Under the Articles of Confederation, presidents were elected to one-year terms. Hanson was neither the first person to serve as president or to be elected to the position under the Articles of Confederation. When the Articles went into full effect in March 1781, rather than elect a new president, Congress simply allowed Samuel Huntington of Connecticut to continue serving as president. On July 9, 1781, Congress elected Samuel Johnston of North Carolina as the first president after ratification of the Articles. When Johnston declined to serve, Congress elected Thomas McKean of Delaware. However, McKean served for less than four months, resigning in October 1781. It was not until the next session of Congress convened in November 1781, that Hanson was elected as the first president to serve a full term as president.
Hanson was responsible for establishing Thanksgiving Day.

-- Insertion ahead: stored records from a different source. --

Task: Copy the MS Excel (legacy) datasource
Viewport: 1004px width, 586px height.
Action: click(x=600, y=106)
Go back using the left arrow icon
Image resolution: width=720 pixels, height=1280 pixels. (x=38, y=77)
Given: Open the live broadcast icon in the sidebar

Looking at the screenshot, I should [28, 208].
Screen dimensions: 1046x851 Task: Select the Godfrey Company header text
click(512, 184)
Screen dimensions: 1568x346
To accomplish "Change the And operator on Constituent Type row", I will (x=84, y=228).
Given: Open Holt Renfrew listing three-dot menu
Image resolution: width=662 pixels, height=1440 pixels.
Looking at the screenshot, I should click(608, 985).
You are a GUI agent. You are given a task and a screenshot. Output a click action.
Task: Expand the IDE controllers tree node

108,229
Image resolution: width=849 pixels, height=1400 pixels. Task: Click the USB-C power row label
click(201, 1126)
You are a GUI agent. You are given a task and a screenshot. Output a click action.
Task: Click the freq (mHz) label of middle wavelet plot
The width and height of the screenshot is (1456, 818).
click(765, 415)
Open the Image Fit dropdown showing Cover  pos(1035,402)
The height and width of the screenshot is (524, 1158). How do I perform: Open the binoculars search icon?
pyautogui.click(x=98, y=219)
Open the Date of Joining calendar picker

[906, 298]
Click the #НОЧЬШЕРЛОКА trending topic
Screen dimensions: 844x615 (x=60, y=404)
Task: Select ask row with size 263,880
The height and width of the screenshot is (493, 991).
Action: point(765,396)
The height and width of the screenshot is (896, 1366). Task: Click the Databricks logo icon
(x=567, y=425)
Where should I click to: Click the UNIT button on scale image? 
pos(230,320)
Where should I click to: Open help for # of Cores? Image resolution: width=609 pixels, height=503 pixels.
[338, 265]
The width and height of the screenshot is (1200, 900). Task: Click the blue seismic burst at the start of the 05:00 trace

On October 11, 1782, he issued a proclamation setting aside the last Thursday in November as “a day of Solemn Thanksgiving to God for all His mercies…” and urging all Americans to celebrate progress in negotiations with Britain ending the Revolutionary War.
Later Life and Death
Already in poor health, Hanson retired from public service immediately after completing his one-year term as president of Congress in November 1792. He died just one year later at age 62, on November 15, 1783, while visiting his nephew Thomas Hawkins Hanson’s plantation in Prince George’s County, Maryland. Hanson is buried in Fort Washington, Maryland, in the cemetery of the Saint John’s Episcopal Church.
The Meaning of Freeman
The possibility remains that the John Hanson in question had one or more African ancestors, either known or not known to his colleagues or even to himself. J. Bruce Kremer, one of Hanson’s biographers, states that Hanson’s grandfather and his three brothers emigrated in 1642 from Sweden to the recently formed New Sweden settlement on the Delaware River with newly appointed Governor Johan Printz. Kremer points out that one of the Hanson brothers, Andrew, had the same name as “Andrew Hanson, freeman, who once worked as a farmhand” for New Sweden landowner and military leader Lieutenant Måns Kling, the owner of a tobacco plantation on the Schuylkill.